--- Start ---

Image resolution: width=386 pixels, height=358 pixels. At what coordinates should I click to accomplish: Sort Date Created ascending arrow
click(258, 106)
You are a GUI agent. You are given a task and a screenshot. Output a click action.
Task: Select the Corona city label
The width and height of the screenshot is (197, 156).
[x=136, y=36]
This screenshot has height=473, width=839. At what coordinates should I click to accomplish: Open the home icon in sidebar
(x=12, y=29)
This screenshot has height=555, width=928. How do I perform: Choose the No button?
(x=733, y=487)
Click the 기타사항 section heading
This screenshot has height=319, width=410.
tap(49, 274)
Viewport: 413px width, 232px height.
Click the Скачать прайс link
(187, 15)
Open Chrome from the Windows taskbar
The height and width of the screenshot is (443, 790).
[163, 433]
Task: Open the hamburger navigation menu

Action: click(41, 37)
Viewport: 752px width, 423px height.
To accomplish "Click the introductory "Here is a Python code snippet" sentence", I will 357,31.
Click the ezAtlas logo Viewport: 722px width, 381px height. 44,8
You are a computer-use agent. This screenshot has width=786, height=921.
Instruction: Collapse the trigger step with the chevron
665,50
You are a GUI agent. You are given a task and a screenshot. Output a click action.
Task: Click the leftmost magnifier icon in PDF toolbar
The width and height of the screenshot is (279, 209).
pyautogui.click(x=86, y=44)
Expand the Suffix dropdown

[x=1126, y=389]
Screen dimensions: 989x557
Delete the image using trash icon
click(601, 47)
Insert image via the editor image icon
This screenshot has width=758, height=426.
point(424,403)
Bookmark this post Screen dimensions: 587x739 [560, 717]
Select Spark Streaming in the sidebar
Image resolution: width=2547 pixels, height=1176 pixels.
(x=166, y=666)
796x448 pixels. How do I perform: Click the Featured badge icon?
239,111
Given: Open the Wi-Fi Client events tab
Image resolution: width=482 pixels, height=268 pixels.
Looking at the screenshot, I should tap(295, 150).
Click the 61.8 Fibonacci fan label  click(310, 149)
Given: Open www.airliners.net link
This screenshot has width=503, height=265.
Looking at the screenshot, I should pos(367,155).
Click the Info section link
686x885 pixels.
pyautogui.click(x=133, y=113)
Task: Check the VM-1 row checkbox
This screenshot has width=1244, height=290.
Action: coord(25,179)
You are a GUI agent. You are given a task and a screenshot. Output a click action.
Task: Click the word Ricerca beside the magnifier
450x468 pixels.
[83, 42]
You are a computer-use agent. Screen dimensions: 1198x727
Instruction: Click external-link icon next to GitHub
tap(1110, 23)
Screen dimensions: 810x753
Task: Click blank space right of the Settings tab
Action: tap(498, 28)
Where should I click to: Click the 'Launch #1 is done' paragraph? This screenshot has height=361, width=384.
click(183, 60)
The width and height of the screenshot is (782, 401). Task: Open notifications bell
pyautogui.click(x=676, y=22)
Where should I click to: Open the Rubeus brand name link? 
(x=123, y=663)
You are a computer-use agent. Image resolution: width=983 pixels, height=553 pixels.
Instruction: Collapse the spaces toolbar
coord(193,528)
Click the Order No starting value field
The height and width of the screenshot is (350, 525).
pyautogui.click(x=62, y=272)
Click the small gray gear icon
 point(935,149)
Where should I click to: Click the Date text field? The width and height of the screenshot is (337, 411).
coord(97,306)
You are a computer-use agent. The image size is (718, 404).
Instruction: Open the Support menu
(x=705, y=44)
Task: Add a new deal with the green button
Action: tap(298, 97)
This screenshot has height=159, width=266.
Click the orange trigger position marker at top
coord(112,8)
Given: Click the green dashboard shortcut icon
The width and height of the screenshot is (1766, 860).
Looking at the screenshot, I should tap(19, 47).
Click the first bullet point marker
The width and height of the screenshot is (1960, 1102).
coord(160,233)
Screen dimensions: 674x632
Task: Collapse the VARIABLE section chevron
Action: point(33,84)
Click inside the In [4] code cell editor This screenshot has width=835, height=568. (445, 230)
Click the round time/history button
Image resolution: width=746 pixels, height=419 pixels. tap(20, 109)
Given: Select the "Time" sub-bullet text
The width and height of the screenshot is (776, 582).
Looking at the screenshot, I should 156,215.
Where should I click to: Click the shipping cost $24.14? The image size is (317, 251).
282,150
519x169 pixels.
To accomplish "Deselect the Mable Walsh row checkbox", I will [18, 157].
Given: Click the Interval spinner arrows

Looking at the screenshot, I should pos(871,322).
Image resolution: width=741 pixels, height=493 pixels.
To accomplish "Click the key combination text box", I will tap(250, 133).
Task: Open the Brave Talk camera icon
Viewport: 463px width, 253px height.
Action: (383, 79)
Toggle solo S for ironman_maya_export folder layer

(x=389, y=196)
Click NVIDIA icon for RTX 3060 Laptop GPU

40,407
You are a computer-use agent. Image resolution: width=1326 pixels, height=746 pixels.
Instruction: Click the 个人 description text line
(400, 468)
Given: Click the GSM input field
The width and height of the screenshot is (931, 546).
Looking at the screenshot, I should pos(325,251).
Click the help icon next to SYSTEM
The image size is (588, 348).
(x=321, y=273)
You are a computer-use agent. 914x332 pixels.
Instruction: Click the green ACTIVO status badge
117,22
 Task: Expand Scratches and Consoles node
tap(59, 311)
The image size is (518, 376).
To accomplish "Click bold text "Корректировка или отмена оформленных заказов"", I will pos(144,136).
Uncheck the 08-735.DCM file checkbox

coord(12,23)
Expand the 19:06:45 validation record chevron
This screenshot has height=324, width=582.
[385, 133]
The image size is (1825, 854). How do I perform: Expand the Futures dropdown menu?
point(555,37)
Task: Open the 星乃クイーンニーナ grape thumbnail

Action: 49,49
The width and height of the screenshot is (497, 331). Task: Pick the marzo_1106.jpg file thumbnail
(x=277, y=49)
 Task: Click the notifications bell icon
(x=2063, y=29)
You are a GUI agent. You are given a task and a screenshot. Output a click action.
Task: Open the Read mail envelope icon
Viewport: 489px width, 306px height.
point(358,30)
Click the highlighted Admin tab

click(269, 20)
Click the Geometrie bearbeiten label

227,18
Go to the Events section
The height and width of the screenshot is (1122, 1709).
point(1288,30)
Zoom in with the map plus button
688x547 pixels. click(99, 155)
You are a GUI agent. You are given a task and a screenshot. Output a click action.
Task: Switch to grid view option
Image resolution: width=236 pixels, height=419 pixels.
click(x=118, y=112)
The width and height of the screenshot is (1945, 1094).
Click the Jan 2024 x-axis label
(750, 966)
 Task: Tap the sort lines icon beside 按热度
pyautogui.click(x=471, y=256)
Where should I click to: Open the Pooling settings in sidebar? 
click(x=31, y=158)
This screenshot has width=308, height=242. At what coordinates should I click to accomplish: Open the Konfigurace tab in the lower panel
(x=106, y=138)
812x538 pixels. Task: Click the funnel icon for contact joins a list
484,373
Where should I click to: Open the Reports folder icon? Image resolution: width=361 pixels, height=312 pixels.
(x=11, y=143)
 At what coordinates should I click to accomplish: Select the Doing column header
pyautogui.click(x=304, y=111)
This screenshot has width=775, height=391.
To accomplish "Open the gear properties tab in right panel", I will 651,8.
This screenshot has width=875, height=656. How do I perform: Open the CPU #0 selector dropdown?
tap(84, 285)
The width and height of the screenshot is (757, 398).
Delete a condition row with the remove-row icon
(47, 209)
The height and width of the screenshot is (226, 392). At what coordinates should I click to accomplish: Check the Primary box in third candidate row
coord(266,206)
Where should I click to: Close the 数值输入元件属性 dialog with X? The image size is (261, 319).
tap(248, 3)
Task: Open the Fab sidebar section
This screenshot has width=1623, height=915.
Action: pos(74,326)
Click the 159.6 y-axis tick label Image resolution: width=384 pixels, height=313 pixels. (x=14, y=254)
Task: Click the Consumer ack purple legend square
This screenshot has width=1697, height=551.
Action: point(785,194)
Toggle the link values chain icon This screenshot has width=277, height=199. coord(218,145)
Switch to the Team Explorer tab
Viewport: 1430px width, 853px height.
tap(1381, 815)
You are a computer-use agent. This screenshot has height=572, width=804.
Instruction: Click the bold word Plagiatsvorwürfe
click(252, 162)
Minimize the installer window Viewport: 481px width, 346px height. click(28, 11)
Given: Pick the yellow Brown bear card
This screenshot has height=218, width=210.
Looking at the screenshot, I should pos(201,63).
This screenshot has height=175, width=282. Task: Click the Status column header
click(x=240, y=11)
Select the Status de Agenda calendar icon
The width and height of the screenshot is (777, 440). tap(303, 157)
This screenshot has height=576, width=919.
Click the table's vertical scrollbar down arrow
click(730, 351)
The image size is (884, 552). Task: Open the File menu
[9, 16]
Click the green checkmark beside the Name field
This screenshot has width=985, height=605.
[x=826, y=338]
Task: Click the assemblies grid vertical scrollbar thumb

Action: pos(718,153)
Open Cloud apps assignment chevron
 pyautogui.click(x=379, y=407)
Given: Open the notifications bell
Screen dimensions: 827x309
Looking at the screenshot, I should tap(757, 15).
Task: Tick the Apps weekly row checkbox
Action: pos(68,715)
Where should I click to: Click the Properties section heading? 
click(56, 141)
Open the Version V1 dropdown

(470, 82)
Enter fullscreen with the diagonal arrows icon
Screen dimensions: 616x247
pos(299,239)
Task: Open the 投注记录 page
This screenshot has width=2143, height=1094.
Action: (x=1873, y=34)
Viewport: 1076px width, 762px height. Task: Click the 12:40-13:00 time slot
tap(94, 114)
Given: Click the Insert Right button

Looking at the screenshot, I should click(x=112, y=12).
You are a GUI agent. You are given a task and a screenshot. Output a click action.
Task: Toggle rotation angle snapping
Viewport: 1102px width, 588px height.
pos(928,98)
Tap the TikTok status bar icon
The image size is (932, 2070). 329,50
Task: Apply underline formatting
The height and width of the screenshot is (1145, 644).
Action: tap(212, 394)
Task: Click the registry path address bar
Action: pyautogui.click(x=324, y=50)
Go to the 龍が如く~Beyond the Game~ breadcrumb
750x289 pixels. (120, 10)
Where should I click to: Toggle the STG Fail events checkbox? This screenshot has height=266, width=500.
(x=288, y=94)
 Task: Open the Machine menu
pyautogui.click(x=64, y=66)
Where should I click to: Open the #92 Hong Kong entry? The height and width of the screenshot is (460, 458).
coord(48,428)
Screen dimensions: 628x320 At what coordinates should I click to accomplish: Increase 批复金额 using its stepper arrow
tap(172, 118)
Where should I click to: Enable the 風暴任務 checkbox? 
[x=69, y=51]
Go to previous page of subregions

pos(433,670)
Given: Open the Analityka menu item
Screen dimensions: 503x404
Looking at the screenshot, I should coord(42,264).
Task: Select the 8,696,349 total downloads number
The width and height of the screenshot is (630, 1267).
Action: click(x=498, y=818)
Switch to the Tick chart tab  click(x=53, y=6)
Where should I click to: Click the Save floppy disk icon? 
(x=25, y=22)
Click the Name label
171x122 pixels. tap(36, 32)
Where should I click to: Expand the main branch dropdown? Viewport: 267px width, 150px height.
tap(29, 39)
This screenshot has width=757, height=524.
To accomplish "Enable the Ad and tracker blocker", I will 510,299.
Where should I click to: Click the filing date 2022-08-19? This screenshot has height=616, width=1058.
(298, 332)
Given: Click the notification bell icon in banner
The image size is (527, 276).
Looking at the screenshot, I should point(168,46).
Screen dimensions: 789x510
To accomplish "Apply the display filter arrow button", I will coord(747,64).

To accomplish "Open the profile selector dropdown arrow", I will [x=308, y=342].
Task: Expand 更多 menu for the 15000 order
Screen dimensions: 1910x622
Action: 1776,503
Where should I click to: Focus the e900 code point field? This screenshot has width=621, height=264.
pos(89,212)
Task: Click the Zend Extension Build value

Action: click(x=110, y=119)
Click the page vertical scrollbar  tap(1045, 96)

--- End ---

Print the lines of data between the line containing "Where should I click to: Click the 'Launch" and the line containing "(x=123, y=663)", inclusive, exactly as they appear.

# OUTPUT FOR THIS EXERCISE
Where should I click to: Click the 'Launch #1 is done' paragraph? This screenshot has height=361, width=384.
click(183, 60)
The width and height of the screenshot is (782, 401). Task: Open notifications bell
pyautogui.click(x=676, y=22)
Where should I click to: Open the Rubeus brand name link? 
(x=123, y=663)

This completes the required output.